Thursday, June 07, 2007

Russian Roulette

Nick Murray is a well known figure inside the investment advisor community. He could be called an advisor's advisor. A prolific writer with a dry style and laser sharp insight his monthly columns in Financial Advisor magazine are greatly anticipated.

This past month Nick chose to discuss concentrated stock positions. He weaves an interesting story about one of the bluest of blue chips, Merk. Noting that over the years Merk has been an excellent investment creating great wealth for shareholders. But then on September 30, 2004 Merk announced that it was withdrawing the blockbuster drug Vioxx from the market. You can remember the story from there. Fear of class action lawsuits and memories of how asbestos decimated the building industry in the 1980s and how silicone implants crippled Dow Corning came flooding to the public consciousness.

Merk opened down 27% the next day and eventually bottomed about 70% off its highs.
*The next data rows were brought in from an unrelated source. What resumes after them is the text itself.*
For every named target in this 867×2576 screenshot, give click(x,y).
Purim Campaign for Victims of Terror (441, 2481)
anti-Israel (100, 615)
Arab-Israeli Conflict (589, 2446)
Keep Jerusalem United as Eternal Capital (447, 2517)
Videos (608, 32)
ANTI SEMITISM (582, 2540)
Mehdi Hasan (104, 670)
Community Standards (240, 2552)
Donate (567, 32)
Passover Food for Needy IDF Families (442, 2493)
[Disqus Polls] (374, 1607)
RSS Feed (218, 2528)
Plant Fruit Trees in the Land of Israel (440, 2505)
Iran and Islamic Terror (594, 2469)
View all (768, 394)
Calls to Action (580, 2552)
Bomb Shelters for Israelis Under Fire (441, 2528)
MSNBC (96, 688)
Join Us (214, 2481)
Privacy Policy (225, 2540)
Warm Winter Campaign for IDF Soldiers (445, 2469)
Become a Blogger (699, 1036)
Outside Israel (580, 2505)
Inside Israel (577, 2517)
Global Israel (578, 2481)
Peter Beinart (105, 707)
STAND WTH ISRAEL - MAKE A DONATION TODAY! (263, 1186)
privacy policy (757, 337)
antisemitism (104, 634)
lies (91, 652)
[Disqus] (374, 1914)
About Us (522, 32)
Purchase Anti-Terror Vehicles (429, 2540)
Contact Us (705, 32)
Nick then coins one of the phrases he is famous for: "You can get rich by under diversifying. But you cannot stay rich by under diversifying."

Wow! what a great way to sum up in a nutshell a lesson that could have saved millions of dollars for the employees of Enron, Cisco, Sears, Xerox, and a host of past Wall Street darlings that eventually fell on hard times. In fact, Nick likens overly concentrated stock holdings to playing Russian roulette with your financial future. You may be okay today, "but tomorrow may be the day when the sun comes up on your Vioxx."

Nick's advise? "Sell every share you have to until that stock is no more than 20% of your net worth...and do it by nightfall."